Começou com alguns torcedores. Ainda poucos. Mas barulhentos, festivos, dançantes. Suficientes para colorir as arquibancadas do Estádio Olímpico e atrair olhares curiosos naquela tarde de 10 de abril de 1977, na qual Ancheta e Eurico marcaram os gols da vitória do Grêmio por 2 a 1 sobre a Associação Santa Cruz, pelo Campeonato Gaúcho.
Assim nascia, há 45 anos, a Coligay. Uma ideia quase despretensiosa: torcer pelo Grêmio de um jeito diferente, mais animado, de forma incondicional. Começou com alguns torcedores. Virou uma das páginas mais emblemáticas da história do clube — e do futebol brasileiro.
Uma torcida pioneira, a única organizada identificada como homossexual (muito antes da sigla LGBT+ surgir) a frequentar um estádio de futebol. Uma torcida revolucionária, que combateu a homofobia (muito antes da palavra surgir nos dicionários) em plena Ditadura Militar. Ou como registra a Zero Hora de 26 de setembro daquele ano: "Começava uma nova afronta ao machismo gaúcho".
— Na época, eu não tinha a noção. Mas hoje, tenho noção de que é algo inédito. Vai ficar para o resto da vida na história do Grêmio — conta Volmar Santos, 74 anos, líder e fundador da Coligay.
Uma história criada a partir da inquietação de Volmar. Gremista assíduo no Estádio Olímpico, o cantor e empresário recém havia voltado de uma temporada em São Paulo. Em um dos tantos jogos, saiu frustrado das arquibancadas com a falta de animação da torcida.
— Me veio a ideia de formar uma torcida organizada — recorda.

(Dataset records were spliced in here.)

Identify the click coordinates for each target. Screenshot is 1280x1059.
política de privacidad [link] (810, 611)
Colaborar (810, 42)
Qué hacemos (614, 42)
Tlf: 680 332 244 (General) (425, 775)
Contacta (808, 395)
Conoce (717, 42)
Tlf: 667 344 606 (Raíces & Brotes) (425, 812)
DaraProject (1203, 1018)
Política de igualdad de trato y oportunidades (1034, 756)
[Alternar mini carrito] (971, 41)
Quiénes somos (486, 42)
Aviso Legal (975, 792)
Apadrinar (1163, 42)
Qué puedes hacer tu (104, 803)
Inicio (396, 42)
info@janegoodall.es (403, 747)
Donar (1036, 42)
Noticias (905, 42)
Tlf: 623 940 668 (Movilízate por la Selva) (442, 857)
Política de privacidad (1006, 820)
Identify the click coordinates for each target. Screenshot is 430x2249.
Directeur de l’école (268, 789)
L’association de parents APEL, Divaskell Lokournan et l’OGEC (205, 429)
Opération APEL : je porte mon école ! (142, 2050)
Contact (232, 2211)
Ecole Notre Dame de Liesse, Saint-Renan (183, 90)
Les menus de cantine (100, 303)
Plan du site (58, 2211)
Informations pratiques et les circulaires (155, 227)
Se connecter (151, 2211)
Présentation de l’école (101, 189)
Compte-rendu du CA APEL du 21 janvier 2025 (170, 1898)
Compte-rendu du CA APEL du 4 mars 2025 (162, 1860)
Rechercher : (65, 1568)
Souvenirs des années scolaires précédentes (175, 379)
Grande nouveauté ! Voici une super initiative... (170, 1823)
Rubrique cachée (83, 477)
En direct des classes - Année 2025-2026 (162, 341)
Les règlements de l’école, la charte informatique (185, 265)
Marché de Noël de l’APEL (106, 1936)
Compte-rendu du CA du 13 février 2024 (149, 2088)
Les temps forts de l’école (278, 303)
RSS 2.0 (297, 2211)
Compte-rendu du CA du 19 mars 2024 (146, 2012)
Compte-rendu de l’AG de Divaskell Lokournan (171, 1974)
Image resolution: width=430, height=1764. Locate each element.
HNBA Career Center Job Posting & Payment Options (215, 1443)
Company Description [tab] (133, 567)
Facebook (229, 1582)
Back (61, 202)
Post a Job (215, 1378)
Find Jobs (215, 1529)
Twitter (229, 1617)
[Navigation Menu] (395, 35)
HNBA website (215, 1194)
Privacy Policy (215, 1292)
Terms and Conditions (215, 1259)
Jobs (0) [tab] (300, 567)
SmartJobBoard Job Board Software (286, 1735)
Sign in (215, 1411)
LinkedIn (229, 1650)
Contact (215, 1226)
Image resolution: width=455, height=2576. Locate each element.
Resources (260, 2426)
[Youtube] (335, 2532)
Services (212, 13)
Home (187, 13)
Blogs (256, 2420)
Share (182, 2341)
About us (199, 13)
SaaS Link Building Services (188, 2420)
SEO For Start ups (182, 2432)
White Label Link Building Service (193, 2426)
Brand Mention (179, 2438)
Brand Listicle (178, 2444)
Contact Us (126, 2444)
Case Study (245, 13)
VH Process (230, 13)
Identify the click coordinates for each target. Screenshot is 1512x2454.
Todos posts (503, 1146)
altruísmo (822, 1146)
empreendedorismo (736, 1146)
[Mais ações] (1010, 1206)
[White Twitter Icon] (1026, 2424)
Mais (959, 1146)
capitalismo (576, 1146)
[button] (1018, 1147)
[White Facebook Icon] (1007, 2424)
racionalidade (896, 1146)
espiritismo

Dito e feito. No número 1.281 da Avenida João Pessoa, Volmar comandava a boate Coliseu, primeiro como gerente e depois como dono. O estabelecimento deu nome e virou ponto de encontro da Coligay. Dali, os "coliboys" seguiam à risca o hino do clube: percorriam a pé — às vezes de ressaca — os 2 quilômetros até o Estádio Olímpico.
— Quando chegamos lá, ninguém entendeu nada — diz, aos risos, Volmar.
Em sua estreia, a Coligay já ensaiava as primeiras coreografias e cânticos que mais tarde arrancavam risadas de jogadores e dos demais torcedores. Baltazar, o Artilheiro de Deus, ganhou até música personalizada quando entrava em campo: "Vamos todas para o altar, que chegou o Baltazar".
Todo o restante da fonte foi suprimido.